- **EXERCISE REQUIREMENTS**: Extend the blog entry below about wanting to be loved without expectations, picking up right after its final question.

- **PASSAGE TO READ**:
Wednesday, November 08, 2006

brave...



that i would be good even if i did nothing
that i would be good even if i got the thumbs down
that i would be good even if i got and stayed sick
that i would be good even if i gained ten pounds

that i would be fine even if i went bankrupt
that i would be good if i lost my hair and my youth
that i would be great if i was no longer queen
that i would be grand if i was not all knowing

that i would loved even when i numb myself
that i would be good evn wheni am overwhelmed
that i would be loved even when i was fuming
that i would be good even if i was clingy

that i would be good even if i lost sanity
that i would be good

whether with or without you...


thing song comes up in my mind ever so often. it is the prayer of my heart, especially when i am in relationships where there are so many expectations and peramiters about who i should be and how i should act with that person. the question is am i lovable no matter what. what does that look like? what do eyes of love look like without expectations?

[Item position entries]
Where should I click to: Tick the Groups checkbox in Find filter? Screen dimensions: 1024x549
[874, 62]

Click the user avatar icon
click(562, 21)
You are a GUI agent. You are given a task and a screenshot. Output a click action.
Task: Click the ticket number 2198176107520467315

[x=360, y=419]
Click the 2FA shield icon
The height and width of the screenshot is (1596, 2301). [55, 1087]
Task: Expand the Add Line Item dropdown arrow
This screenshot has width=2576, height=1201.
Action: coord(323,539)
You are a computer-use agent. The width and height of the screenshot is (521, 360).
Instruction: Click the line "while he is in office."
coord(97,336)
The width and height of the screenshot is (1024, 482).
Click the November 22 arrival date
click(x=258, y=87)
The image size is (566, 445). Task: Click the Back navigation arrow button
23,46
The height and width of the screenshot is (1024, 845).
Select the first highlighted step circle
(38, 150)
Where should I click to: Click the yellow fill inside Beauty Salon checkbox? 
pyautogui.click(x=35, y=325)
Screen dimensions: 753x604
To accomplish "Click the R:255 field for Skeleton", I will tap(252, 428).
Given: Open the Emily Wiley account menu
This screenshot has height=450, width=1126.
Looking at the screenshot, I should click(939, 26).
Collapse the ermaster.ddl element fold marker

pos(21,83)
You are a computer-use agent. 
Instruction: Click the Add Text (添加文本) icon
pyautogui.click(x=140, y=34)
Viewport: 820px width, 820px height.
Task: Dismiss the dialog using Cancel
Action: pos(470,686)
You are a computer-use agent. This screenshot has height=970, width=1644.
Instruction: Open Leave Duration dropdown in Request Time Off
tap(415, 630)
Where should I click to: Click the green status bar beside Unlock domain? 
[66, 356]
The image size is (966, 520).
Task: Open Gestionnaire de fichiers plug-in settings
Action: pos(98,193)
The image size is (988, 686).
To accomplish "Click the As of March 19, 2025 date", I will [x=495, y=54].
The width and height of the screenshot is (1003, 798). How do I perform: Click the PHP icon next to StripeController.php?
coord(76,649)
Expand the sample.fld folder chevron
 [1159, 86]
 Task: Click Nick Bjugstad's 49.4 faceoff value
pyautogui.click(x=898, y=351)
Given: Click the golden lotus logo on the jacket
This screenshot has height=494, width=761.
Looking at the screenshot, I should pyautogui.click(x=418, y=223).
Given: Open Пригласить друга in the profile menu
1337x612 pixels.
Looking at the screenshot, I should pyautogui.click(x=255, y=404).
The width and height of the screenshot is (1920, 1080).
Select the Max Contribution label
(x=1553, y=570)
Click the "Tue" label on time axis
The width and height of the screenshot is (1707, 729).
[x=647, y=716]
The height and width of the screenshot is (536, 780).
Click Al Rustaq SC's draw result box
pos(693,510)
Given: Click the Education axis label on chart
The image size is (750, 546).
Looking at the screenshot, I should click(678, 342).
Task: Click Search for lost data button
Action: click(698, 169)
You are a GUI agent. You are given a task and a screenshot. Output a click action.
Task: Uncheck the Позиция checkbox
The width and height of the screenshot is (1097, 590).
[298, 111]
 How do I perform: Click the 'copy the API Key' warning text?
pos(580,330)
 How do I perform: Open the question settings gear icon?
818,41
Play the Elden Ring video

- **TASK RESULT**:
there are several people i have been blessed to be in relationship with who do offer this. even better i live with some of them. is there a way to live that draws this forth in others? i know that i can live in ways that draws out abuse in others, living in a way that let's and asks others to perpetuate abuse. i hope that i can live in a mannor that loves others well, i hope that the church can begin to look like eyes of love instead of eyes of hate and false images of what people are to be. i want to see the bride of christ moving towards others to be the womb where eyes of love are found and arms open in care.

reading another students blog tonight i was reminded of that desire. why are people so quick to classify themselves as "normal" and others as "abnormal" or the "them" from a us/them mentality? is it because we are constantly afraid that we are really abnormal so we classify others as abnormal to remove the spot light from our own fears of self? how many of the most homophobic people are really terrified by their own homosexual desires...the character in "american beauty" exemplifies this.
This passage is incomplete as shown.